[Recorded data]
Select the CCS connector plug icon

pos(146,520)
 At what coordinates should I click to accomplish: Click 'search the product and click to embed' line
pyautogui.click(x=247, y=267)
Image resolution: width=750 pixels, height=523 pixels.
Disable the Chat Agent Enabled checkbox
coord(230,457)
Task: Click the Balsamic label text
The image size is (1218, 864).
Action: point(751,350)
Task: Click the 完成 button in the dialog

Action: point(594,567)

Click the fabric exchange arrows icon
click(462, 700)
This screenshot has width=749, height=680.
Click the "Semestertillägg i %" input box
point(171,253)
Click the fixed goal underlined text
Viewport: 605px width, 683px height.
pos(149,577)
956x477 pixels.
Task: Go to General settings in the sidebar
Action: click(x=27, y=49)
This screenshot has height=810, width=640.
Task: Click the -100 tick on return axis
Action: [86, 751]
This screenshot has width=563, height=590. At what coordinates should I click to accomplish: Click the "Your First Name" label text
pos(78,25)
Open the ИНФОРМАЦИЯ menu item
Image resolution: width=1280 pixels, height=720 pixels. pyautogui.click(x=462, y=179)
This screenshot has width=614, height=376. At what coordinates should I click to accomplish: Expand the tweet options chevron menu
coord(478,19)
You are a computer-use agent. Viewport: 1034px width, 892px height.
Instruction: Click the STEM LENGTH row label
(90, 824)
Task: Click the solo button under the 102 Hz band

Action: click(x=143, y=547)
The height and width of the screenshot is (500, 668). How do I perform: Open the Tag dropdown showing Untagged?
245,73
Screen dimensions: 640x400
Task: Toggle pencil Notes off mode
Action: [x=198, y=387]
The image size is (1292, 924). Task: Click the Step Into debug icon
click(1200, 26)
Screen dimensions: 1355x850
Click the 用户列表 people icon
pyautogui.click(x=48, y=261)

• **INSTRUCTIONS TO FOLLOW**
Reply by returning the full set of records above exactly.

• **ANSWER TO THIS EXERCISE**
Select the CCS connector plug icon

pos(146,520)
 At what coordinates should I click to accomplish: Click 'search the product and click to embed' line
pyautogui.click(x=247, y=267)
Image resolution: width=750 pixels, height=523 pixels.
Disable the Chat Agent Enabled checkbox
coord(230,457)
Task: Click the Balsamic label text
The image size is (1218, 864).
Action: point(751,350)
Task: Click the 完成 button in the dialog

Action: point(594,567)

Click the fabric exchange arrows icon
click(462, 700)
This screenshot has width=749, height=680.
Click the "Semestertillägg i %" input box
point(171,253)
Click the fixed goal underlined text
Viewport: 605px width, 683px height.
pos(149,577)
956x477 pixels.
Task: Go to General settings in the sidebar
Action: click(x=27, y=49)
This screenshot has height=810, width=640.
Task: Click the -100 tick on return axis
Action: [86, 751]
This screenshot has width=563, height=590. At what coordinates should I click to accomplish: Click the "Your First Name" label text
pos(78,25)
Open the ИНФОРМАЦИЯ menu item
Image resolution: width=1280 pixels, height=720 pixels. pyautogui.click(x=462, y=179)
This screenshot has width=614, height=376. At what coordinates should I click to accomplish: Expand the tweet options chevron menu
coord(478,19)
You are a computer-use agent. Viewport: 1034px width, 892px height.
Instruction: Click the STEM LENGTH row label
(90, 824)
Task: Click the solo button under the 102 Hz band

Action: click(x=143, y=547)
The height and width of the screenshot is (500, 668). How do I perform: Open the Tag dropdown showing Untagged?
245,73
Screen dimensions: 640x400
Task: Toggle pencil Notes off mode
Action: [x=198, y=387]
The image size is (1292, 924). Task: Click the Step Into debug icon
click(1200, 26)
Screen dimensions: 1355x850
Click the 用户列表 people icon
pyautogui.click(x=48, y=261)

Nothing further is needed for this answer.